I’m Alimay Bridbirch.

[writer + collector + psych witch]

12.30.24 | on trinkets and autobiographical magic

The art of the witch is complex. So many moving parts. It’s easier to learn when you start to see the patterns. The cycles. The alignments between systems.

Learn a touch of numerology, build a working understanding of archetypes and narrative structures, and tarot starts coming naturally. Astrological movements follow regular, reassuring patterns; if the sun is in this sign, this month’s new moon is in that one. I have some talent for rote memorization (hello, Virgo placements), and had expected to rely on it much more when I decided to learn the craft.

Instead, I find my most potent magic involves another kind of memory.

In the moment, life often feels chaotic. We make do, we muddle through, and we make it through the day – in my case, often lamenting that we did not accomplish this more elegantly, more neatly and with greater grace and style.

It took me many years to learn – in fact, it took becoming a witch – to find the power in the life I have lived, rather than the one I felt I should have lived in retrospect. I knew, in the sense that no one can avoid knowing, that life (including mine) is often messy. I knew in some abstract sense that stories of struggle are stories of strength, and that a story without struggle of one kind or another is very rarely a potent and engrossing one.

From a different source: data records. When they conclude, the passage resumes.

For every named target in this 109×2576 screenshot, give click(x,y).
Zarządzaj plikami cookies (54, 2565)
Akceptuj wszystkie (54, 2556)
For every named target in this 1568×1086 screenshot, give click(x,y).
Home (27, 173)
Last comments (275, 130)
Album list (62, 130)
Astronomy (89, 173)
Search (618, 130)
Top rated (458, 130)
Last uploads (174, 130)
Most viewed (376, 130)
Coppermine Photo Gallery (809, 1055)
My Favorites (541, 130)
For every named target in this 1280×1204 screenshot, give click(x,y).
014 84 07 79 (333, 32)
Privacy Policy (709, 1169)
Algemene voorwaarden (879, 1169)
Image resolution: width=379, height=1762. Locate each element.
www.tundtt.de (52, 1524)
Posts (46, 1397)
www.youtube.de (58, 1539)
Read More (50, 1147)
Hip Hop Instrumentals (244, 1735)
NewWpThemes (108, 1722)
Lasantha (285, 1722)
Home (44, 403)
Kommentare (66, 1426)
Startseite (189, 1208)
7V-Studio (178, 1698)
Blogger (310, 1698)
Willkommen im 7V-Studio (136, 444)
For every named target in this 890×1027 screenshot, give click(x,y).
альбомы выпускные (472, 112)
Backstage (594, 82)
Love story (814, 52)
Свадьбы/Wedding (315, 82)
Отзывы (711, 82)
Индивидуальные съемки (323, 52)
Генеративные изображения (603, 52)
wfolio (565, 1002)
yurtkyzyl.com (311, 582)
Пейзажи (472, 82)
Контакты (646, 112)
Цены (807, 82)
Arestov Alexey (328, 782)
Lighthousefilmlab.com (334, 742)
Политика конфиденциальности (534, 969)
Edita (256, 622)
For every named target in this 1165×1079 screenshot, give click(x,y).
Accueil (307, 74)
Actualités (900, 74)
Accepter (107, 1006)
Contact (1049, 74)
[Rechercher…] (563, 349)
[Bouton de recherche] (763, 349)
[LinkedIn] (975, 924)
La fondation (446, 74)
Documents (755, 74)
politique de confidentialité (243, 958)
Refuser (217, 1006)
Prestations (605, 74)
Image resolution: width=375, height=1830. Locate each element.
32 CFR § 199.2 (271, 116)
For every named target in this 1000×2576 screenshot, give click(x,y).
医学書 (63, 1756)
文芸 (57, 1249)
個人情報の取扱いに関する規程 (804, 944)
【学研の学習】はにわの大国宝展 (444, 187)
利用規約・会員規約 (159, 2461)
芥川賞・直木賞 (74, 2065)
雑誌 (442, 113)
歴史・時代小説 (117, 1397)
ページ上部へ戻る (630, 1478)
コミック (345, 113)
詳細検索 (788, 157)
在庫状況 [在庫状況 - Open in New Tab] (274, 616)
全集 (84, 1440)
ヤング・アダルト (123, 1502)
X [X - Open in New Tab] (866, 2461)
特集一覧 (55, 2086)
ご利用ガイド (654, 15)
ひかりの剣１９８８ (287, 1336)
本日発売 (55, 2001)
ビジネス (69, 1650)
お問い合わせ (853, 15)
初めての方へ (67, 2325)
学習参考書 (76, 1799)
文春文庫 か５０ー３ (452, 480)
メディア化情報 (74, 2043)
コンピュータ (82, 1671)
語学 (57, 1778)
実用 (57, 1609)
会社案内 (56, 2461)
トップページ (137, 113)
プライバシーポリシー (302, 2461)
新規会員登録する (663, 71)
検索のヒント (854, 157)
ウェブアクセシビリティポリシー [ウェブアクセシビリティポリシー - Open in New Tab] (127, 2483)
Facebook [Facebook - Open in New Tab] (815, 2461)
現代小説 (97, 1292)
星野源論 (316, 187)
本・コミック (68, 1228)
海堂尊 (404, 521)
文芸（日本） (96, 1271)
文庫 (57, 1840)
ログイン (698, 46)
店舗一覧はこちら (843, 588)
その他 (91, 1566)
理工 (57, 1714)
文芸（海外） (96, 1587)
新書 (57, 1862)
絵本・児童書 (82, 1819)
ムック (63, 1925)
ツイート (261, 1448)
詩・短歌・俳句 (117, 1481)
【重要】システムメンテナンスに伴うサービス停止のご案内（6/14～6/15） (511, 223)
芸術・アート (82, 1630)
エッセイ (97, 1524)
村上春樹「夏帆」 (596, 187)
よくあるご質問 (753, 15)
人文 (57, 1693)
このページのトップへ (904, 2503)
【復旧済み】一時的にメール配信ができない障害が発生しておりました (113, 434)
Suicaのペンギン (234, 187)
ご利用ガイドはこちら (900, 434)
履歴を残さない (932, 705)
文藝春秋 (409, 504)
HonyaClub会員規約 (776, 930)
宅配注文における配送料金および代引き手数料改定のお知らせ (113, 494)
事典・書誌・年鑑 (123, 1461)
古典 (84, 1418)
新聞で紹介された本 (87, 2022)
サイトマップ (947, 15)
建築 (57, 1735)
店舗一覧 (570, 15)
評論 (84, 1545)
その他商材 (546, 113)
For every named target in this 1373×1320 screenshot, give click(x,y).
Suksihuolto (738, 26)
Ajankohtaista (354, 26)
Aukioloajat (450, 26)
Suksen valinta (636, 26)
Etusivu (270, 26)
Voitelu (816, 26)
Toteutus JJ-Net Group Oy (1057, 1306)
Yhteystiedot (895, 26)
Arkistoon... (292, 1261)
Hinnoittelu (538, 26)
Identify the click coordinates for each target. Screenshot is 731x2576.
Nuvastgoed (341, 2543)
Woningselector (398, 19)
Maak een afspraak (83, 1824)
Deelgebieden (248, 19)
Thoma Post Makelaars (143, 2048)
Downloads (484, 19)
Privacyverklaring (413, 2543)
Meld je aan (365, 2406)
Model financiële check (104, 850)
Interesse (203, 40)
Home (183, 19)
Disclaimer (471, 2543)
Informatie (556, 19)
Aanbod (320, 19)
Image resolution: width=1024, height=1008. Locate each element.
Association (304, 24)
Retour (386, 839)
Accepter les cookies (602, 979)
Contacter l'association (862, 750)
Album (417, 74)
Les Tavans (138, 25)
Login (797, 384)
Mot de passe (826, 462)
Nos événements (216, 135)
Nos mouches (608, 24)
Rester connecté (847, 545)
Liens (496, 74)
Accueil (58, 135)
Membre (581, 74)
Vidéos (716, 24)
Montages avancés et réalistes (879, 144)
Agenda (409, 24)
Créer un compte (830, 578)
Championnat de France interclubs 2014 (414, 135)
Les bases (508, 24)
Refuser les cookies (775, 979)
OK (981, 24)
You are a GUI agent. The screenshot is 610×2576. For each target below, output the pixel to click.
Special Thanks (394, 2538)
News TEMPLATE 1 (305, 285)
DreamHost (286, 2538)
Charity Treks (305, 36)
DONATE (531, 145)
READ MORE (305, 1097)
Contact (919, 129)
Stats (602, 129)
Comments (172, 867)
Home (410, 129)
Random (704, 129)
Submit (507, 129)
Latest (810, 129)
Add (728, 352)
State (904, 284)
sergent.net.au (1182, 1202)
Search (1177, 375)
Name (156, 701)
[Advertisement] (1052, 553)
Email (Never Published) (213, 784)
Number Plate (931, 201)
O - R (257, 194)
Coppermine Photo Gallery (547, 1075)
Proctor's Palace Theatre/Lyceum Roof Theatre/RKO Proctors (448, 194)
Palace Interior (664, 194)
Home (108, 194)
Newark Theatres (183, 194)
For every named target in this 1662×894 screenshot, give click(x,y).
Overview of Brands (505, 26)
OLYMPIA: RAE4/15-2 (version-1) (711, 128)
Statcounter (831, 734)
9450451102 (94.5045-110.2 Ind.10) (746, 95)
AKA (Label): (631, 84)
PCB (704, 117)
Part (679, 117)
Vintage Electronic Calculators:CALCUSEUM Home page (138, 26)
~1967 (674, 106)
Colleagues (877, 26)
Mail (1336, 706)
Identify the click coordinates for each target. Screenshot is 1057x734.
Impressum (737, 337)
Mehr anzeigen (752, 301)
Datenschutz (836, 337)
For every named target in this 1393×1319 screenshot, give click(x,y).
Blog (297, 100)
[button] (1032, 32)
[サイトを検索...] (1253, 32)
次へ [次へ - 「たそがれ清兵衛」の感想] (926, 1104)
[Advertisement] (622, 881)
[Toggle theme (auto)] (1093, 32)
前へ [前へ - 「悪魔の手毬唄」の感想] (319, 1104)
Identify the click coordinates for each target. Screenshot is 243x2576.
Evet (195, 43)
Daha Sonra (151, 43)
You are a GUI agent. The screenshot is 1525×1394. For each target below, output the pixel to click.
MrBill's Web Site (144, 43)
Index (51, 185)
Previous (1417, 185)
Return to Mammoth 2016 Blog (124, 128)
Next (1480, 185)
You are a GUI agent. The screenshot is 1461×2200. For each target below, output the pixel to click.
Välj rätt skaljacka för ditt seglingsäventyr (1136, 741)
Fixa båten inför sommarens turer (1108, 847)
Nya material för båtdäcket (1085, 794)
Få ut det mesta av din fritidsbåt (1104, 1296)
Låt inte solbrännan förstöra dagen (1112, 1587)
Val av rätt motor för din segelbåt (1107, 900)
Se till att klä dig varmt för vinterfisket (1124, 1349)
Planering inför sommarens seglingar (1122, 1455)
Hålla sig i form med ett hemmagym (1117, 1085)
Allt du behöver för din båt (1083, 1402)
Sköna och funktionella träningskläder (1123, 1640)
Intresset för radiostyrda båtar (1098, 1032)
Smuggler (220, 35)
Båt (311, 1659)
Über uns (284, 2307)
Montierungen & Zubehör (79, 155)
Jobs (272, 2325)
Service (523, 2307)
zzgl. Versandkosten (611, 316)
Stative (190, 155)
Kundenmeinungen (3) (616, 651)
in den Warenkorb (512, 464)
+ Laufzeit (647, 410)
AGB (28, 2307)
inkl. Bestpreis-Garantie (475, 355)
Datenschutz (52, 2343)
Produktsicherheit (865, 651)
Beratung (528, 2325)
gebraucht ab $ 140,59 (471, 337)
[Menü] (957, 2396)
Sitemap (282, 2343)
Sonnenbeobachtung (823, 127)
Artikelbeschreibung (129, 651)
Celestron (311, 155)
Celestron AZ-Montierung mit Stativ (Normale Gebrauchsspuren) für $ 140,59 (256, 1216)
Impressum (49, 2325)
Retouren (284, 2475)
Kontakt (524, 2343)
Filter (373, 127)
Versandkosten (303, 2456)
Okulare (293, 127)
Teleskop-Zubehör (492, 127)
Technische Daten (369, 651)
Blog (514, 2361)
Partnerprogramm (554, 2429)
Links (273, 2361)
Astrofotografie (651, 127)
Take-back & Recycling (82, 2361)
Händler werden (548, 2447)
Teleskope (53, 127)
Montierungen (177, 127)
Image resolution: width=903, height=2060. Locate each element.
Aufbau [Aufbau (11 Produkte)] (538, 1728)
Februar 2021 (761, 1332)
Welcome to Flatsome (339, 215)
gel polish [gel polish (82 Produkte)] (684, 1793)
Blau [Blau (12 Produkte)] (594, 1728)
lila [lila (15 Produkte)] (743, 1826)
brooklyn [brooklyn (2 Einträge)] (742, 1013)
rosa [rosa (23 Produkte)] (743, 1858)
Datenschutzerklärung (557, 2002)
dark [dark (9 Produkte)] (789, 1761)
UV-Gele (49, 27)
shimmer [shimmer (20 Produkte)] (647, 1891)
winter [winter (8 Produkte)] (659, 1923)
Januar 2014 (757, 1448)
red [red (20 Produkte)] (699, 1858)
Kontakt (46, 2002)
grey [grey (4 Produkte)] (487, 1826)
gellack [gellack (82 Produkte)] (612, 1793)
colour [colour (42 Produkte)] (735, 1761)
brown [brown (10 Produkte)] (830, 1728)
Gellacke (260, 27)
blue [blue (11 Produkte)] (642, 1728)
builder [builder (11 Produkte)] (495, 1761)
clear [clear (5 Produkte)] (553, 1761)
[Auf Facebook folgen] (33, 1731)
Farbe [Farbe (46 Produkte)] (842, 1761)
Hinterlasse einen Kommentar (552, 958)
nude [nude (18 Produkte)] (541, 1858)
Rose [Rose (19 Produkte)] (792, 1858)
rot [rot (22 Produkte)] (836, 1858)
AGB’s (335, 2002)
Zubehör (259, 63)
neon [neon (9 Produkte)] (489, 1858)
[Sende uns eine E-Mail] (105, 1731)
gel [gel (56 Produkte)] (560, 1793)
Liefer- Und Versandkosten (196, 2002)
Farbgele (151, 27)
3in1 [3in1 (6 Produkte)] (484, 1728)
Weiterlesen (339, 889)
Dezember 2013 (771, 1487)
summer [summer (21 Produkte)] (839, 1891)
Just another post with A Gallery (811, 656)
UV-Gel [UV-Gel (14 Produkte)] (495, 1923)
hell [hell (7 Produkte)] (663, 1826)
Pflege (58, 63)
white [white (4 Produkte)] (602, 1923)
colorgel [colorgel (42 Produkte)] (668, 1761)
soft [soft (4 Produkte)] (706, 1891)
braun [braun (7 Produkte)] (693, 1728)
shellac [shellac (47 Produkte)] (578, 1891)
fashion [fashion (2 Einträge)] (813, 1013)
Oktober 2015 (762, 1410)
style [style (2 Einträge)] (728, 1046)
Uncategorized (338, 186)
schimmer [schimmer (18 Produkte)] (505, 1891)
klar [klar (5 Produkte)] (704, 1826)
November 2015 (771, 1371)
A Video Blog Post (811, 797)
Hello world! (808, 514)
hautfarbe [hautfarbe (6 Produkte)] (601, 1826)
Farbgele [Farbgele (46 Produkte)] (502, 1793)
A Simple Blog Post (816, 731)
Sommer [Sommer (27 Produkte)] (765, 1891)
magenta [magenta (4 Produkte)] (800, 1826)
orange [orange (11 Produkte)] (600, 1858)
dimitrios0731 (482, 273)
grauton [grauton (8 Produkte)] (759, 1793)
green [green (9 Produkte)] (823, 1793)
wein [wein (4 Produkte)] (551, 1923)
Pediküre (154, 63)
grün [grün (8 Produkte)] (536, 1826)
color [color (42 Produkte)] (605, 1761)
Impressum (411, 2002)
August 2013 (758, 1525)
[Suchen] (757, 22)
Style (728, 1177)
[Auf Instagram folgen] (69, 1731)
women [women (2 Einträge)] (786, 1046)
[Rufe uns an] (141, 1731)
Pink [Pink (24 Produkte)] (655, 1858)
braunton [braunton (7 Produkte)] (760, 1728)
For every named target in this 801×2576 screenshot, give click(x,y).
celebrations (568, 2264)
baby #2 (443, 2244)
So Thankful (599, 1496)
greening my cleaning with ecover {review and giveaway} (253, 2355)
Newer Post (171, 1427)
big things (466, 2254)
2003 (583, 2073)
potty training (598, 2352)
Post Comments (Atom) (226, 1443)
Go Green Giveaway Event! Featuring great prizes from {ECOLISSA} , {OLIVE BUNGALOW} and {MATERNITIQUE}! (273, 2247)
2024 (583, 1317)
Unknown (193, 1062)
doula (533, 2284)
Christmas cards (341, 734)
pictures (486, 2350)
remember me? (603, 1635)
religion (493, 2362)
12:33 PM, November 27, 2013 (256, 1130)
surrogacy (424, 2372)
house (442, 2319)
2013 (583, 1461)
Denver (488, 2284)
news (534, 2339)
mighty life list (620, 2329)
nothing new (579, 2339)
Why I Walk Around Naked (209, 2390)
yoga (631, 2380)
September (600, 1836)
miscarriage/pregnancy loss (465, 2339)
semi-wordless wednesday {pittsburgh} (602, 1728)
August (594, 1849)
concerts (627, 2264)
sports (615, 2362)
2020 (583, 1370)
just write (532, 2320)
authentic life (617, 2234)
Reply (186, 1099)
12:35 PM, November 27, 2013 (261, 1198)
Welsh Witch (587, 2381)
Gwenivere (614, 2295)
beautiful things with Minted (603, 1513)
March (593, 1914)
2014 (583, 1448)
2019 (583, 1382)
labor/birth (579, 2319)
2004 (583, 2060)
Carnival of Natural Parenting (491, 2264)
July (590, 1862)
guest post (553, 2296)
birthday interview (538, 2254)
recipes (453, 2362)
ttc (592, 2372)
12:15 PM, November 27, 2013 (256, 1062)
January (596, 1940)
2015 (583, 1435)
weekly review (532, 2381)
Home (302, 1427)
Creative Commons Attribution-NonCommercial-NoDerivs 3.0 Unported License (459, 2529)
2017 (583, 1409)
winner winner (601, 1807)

In nature there are seasons, orbits, cycles that have power. If a person came to me and asked me where to start as a witch – though I would first advise them to seek more experienced teachers – I might be inclined to suggest they start there. But the essential thing is seeing how un-separate we are from all of it. Humanity does not stand outside of nature; we are part of it. With practice, we can learn to live more in tune and in time with that truth.

We are part of the cycles without. The other half of the magical equation is the cycles within.

What are the chapters of your story? Where are the landmarks, and what souvenirs do you still hold? What’s been carried with you – whether a physical object, or a wound, or an insight – across the time and space of your inner cosmos?

Magically speaking, I often work with the power of narrative and memory. My house, in addition to being my shelter, is a personal museum of sorts, with a provenance behind every object – rarely discussed, but always there. Every trinket in the photo that accompanies this post is a personal talisman. An emblem of a certain time, a certain place, and a certain set of lessons.

There is power and magic in that, which can be called upon. And that is what I love about my chosen path – each practitioner’s journey, even though they’ll likely draw on many common resources from established traditions, is uniquely their own. Coloured by and amplified through the prism of their personal story.